Up to four top-level columns are allowed, and should be specified in
descending priority order.
* `view` - (Optional) If specified, configures this table as a view.
Structure is [documented below](#nested_view).
* `materialized_view` - (Optional) If specified, configures this table as a materialized view.
Structure is [documented below](#nested_materialized_view).
* `deletion_protection` - (Optional) Whether Terraform will be prevented from destroying the table.
When the field is set to true or unset in Terraform state, a `terraform apply`
or `terraform destroy` that would delete the table will fail.
When the field is set to false, deleting the table is allowed..
* `table_constraints` - (Optional) Defines the primary key and foreign keys.
Structure is [documented below](#nested_table_constraints).
* `table_replication_info` - (Optional) Replication info of a table created
using "AS REPLICA" DDL like:
`CREATE MATERIALIZED VIEW mv1 AS REPLICA OF src_mv`.
Structure is [documented below](#nested_table_replication_info).
* `resource_tags` - (Optional) The tags attached to this table. Tag keys are
globally unique. Tag key is expected to be in the namespaced format, for
example "123456789012/environment" where 123456789012 is the ID of the
parent organization or project resource for this tag key. Tag value is
expected to be the short name, for example "Production".
* `allow_resource_tags_on_deletion` - (Optional) If set to true, it allows table
deletion when there are still resource tags attached. The default value is
false.
~>**Warning:** `allow_resource_tags_on_deletion` is deprecated and will be
removed in a future major release. The default behavior will be allowing
the presence of resource tags on deletion after the next major release.
<a name="nested_external_data_configuration"></a>The `external_data_configuration` block supports:
* `autodetect` - (Required) - Let BigQuery try to autodetect the schema
and format of the table.
* `compression` (Optional) - The compression type of the data source.
Valid values are "NONE" or "GZIP".
* `connection_id` (Optional) - The connection specifying the credentials to be used to read
external storage, such as Azure Blob, Cloud Storage, or S3. The `connection_id` can have
the form `{{project}}.{{location}}.{{connection_id}}`
or `projects/{{project}}/locations/{{location}}/connections/{{connection_id}}`.

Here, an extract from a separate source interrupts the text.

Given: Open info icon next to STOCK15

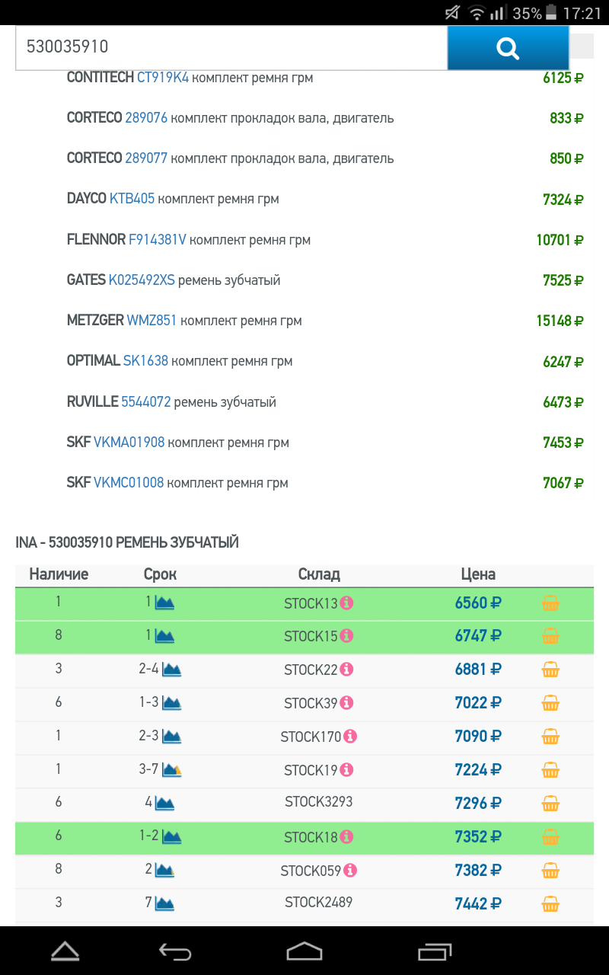Looking at the screenshot, I should pos(347,636).
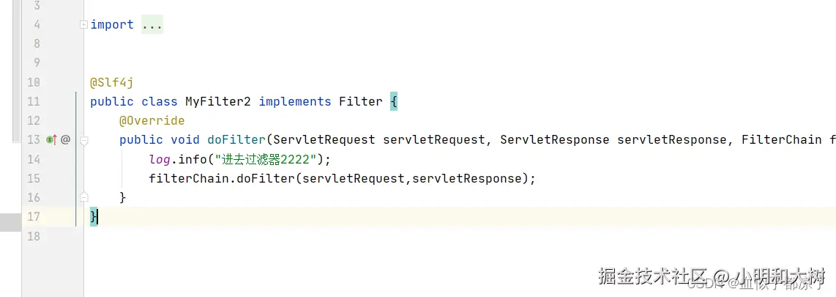Click the highlighted opening brace on line 11
Viewport: 836px width, 297px height.
coord(394,101)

~>**NOTE:** If you set `external_data_configuration.connection_id`, the
table schema must be specified using the top-level `schema` field
[documented above](#schema).
* `csv_options` (Optional) - Additional properties to set if
`source_format` is set to "CSV". Structure is [documented below](#nested_csv_options).
* `bigtable_options` (Optional) - Additional properties to set if
`source_format` is set to "BIGTABLE". Structure is [documented below](#nested_bigtable_options).

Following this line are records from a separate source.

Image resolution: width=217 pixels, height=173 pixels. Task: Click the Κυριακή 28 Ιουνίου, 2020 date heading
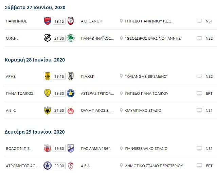(35, 60)
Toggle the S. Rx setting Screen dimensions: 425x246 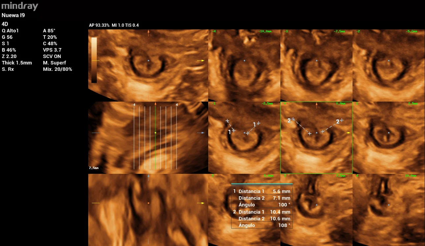tap(8, 69)
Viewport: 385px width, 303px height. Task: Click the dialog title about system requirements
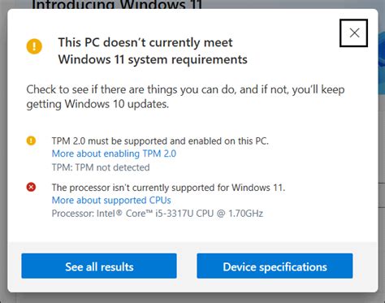153,51
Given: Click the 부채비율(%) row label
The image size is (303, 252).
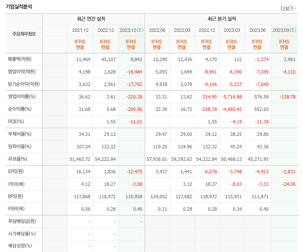Looking at the screenshot, I should 20,134.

* `json_options` (Optional) - Additional properties to set if
`source_format` is set to "JSON". Structure is [documented below](#nested_json_options).
* `json_extension` (Optional) - Used to indicate that a JSON variant, rather than normal JSON, is being used as the sourceFormat. This should only be used in combination with the `JSON` source format. Valid values are: `GEOJSON`.

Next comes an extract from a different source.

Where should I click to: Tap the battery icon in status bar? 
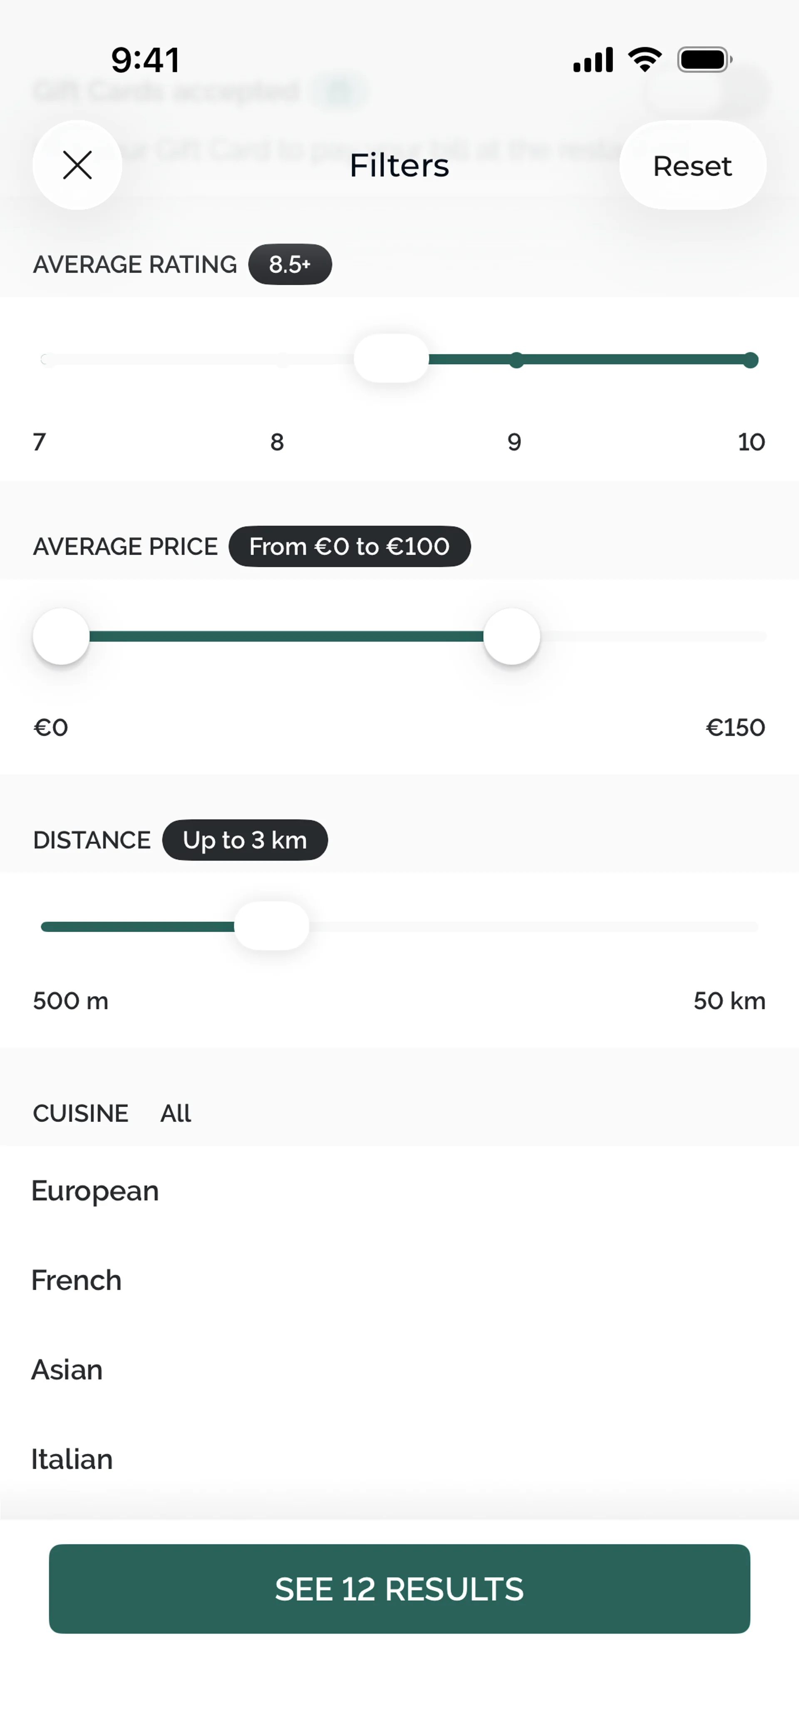tap(705, 60)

* `parquet_options` (Optional) - Additional properties to set if
`source_format` is set to "PARQUET". Structure is [documented below](#nested_parquet_options).
* `google_sheets_options` (Optional) - Additional options if
`source_format` is set to "GOOGLE_SHEETS". Structure is
[documented below](#nested_google_sheets_options).
* `hive_partitioning_options` (Optional) - When set, configures hive partitioning
support. Not all storage formats support hive partitioning -- requesting hive
partitioning on an unsupported format will lead to an error, as will providing
an invalid specification. Structure is [documented below](#nested_hive_partitioning_options).
* `avro_options` (Optional) - Additional options if `source_format` is set to
"AVRO". Structure is [documented below](#nested_avro_options).
* `ignore_unknown_values` (Optional) - Indicates if BigQuery should
allow extra values that are not represented in the table schema.
If true, the extra values are ignored. If false, records with
extra columns are treated as bad records, and if there are too
many bad records, an invalid error is returned in the job result.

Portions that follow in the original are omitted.